🤖 AI Summary
This work addresses the challenges posed by the sparse and weak geometric cues in 4D radar data, which hinder effective instance activation, and the limitations of existing radar-camera fusion methods that suffer from insufficient instance awareness and lack of global context when operating at either the bird’s-eye-view (BEV) or perspective-view level. To overcome these issues, the authors propose SIFormer, a novel framework that first suppresses background noise through segmentation- and depth-guided view transformation, then introduces a cross-view instance activation mechanism to effectively propagate 2D instance cues into BEV space, and finally integrates image semantics and radar geometry via a Transformer-based fusion module. By bridging the complementary strengths of BEV and perspective-view fusion through the first-ever cross-view instance activation in 4D radar-camera perception, SIFormer achieves state-of-the-art performance on View-of-Delft, TJ4DRadSet, and NuScenes, significantly improving 3D object detection accuracy under sparse radar conditions.
📝 Abstract
4D millimeter-wave radar has emerged as a promising sensing modality for autonomous driving due to its robustness and affordability.
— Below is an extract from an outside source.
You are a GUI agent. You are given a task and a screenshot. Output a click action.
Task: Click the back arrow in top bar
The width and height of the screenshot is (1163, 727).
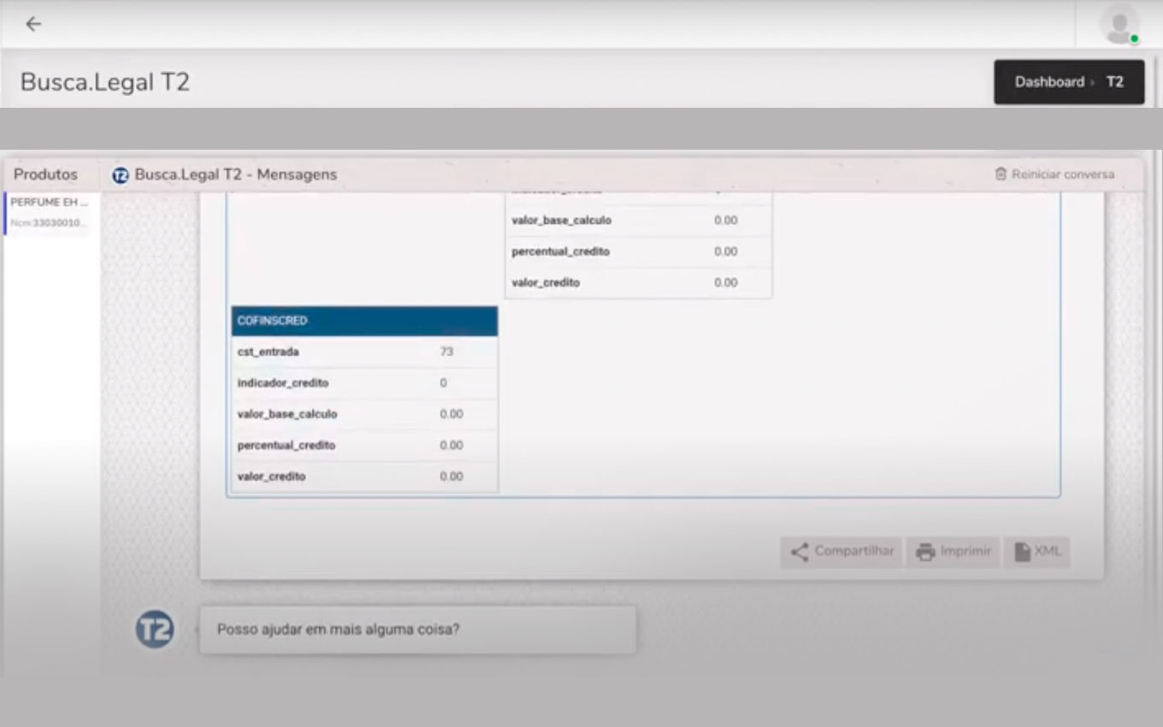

However, its sparse and weak geometric cues make reliable instance activation difficult, limiting the effectiveness of existing radar-camera fusion paradigms. BEV-level fusion offers global scene understanding but suffers from weak instance focus, while perspective-level fusion captures instance details but lacks holistic context. To address these limitations, we propose SIFormer, a scene-instance aware transformer for 3D object detection using 4D radar and camera. SIFormer first suppresses background noise during view transformation through segmentation- and depth-guided localization. It then introduces a cross-view activation mechanism that injects 2D instance cues into BEV space, enabling reliable instance awareness under weak radar geometry. Finally, a transformer-based fusion module aggregates complementary image semantics and radar geometry for robust perception. As a result, with the aim of enhancing instance awareness, SIFormer bridges the gap between the two paradigms, combining their complementary strengths to address inherent sparse nature of radar and improve detection accuracy. Experiments demonstrate that SIFormer achieves state-of-the-art performance on View-of-Delft, TJ4DRadSet and NuScenes datasets. Source code is available at github.com/shawnnnkb/SIFormer.